═════ Text passage ═════

And what about the Bogota stock market, which has risen fourteen-fold inside five years? Does "Colombia" spell foreign investments that doubled in value? Property prices that have tripled, beachfront homes selling for the highest prices in the world?

That - is that the same Colombia, coke capital of the world, shunned by the world tourism trade?

Yes: a quick Internet search will show you that Colombia is not what you thought, which is probably that it's one of the most dangerous countries in the world, sitting in a continent known for its frequent economic meltdowns. In fact, it's become a major darling of the world investment community.

It is what they call an extreme emerging market, together with the likes of Lebanon, Namibia, Oman and the Ivory Coast.

But what was thought of as "extreme" has been approaching the "mainstream" in the last couple of years. The index of "extreme" stock markets rose no less than 400% in the last five years, though many of the countries, intellectual property protection and accounting and disclosure rules are far from developed.

The fuel behind the sharp gains in some of these "extreme" markets is economic reform coupled with powerful economic growth. In Colombia, for instance, inflation was tamed, dropping from 18% to 5%.  But the big story in Colombia is the same one driving other stock markets elsewhere in the world: a spike in investor confidence, and a trough in the risk they associate with investments.

Rise, and fall

The world financial markets have known euphoric times before. But this time, the good times aren't being driven by small investors storming the stock market. They're being driven by cheaper credit than ever before.

The cheap credit is enabling companies to buy back their shares. It is enabling private equity funds to lend astronomic amounts at bottom-crawling spreads and to buy publicly traded giants.

═════ Source data ═════

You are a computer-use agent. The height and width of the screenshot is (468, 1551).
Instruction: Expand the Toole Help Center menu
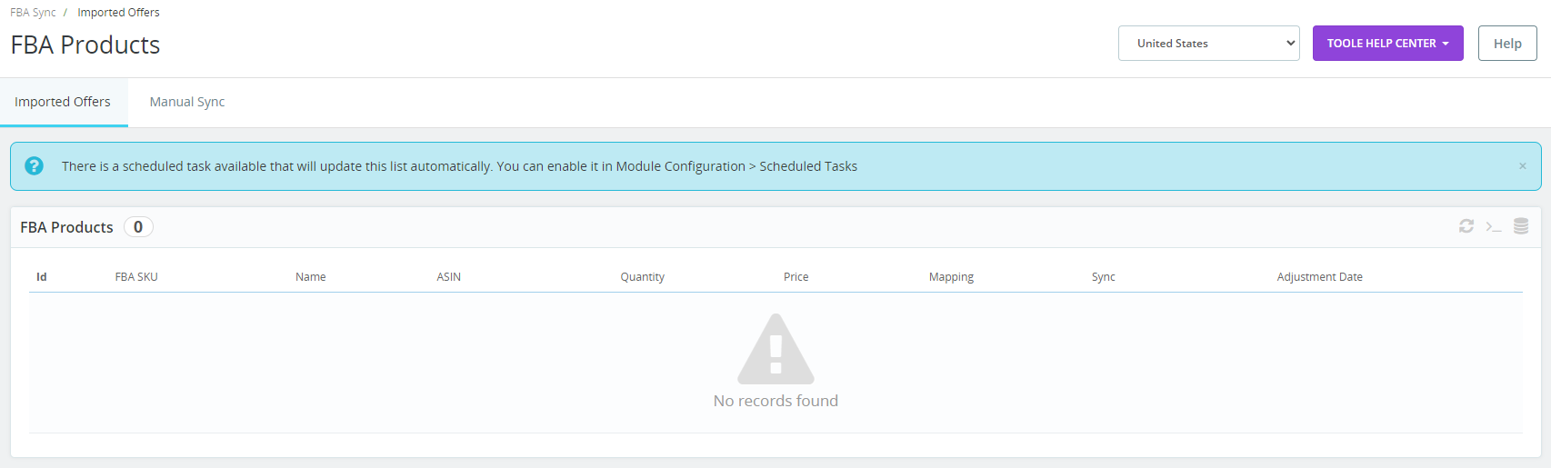click(x=1387, y=44)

═════

### Brief 1:
In the Colombia passage, to what level did inflation in Colombia fall?
### Brief 2:
Transcribe the portion of the Colombia passage starting at "The fuel behind" and ending at "than ever before.".

### Finished answer 1:
Inflation in Colombia fell from 18% to 5%.

### Finished answer 2:
The fuel behind the sharp gains in some of these "extreme" markets is economic reform coupled with powerful economic growth. In Colombia, for instance, inflation was tamed, dropping from 18% to 5%.  But the big story in Colombia is the same one driving other stock markets elsewhere in the world: a spike in investor confidence, and a trough in the risk they associate with investments.

Rise, and fall

The world financial markets have known euphoric times before. But this time, the good times aren't being driven by small investors storming the stock market. They're being driven by cheaper credit than ever before.